7. Simplify. (Image: start-fraction 6 over start root 3 end root plus 2 end-fraction) (1 point)
(Image: Start Fraction 4 over Start Root 3 End Root End Fraction)
(Image: 12 minus 6 Start Root 3 End Root)
(Image: Start Root 3 End Root minus 2)
3
(Type "3" in the answer box)
Start by rationalizing the denominator of the first expression by multiplying both the numerator and denominator by the conjugate of the denominator: Start fraction 6 over Start root 3 end root plus 2 end fraction times Start fraction Start root 3 end root minus 2 over Start fraction Start root 3 end root minus 2 end fraction. This simplifies to (6√3-12)/(3-4) = -6(√3-2)/(-1) = 6(√3-2). Therefore, the simplified expression is Start fraction 4 over Start root 3 end root = 4/√3. To simplify the third expression, multiply by the conjugate: Start root 3 end root minus 2 times Start root 3 end root + 2 over Start root 3 end root + 2. This simplifies to (3-4)=-1. Therefore, the simplified expression is -1. Out of the given answer choices, only 3 matches this result.
7. Simplify. 6/√3 +2 (1 point)
4/√3
12-6√3
√3 -2
3
First, rationalize the denominator by multiplying both the numerator and denominator by √3 - 2:
(6/√3 + 2) * (√3 - 2)/(√3 - 2)
Simplifying this gives:
(6√3 - 12)/(3 - 4)
= -6(√3 - 2)/1
= -6√3 + 12
Out of the given answer choices, the closest equivalent is 12 - 6√3.
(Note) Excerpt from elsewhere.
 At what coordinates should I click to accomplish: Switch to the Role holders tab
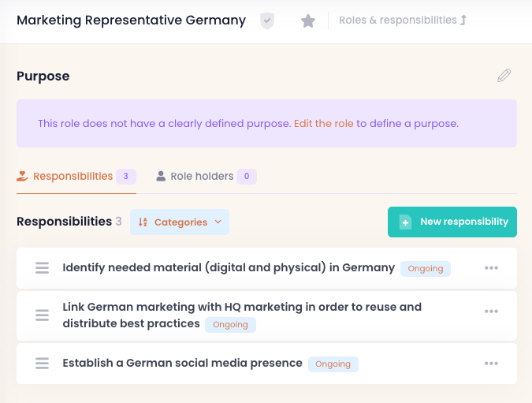[x=202, y=177]
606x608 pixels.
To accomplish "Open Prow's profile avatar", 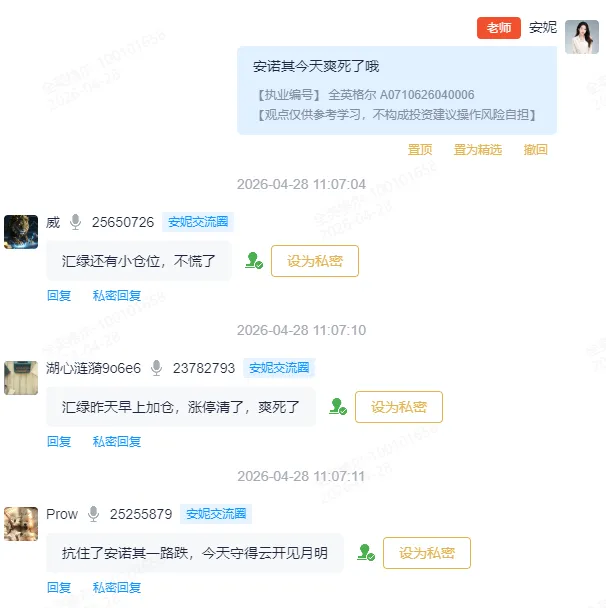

To simplify the expression (6/√3 + 2), we can follow these steps:
Step 1: Rationalize the denominator
Since the expression has a square root in the denominator, we want to eliminate it. To do this, we multiply both the numerator and the denominator by the conjugate of the denominator, which is √3.
(6/√3 + 2) * (√3/√3)
= (6√3 + 2√3) / (√3 * √3)
= (6√3 + 2√3) / 3
= (8√3) / 3
Step 2: Simplify the expression
We can now combine the like terms in the numerator.
(8√3) / 3
= (8/3) * √3
So, the simplified expression is (8/3)√3.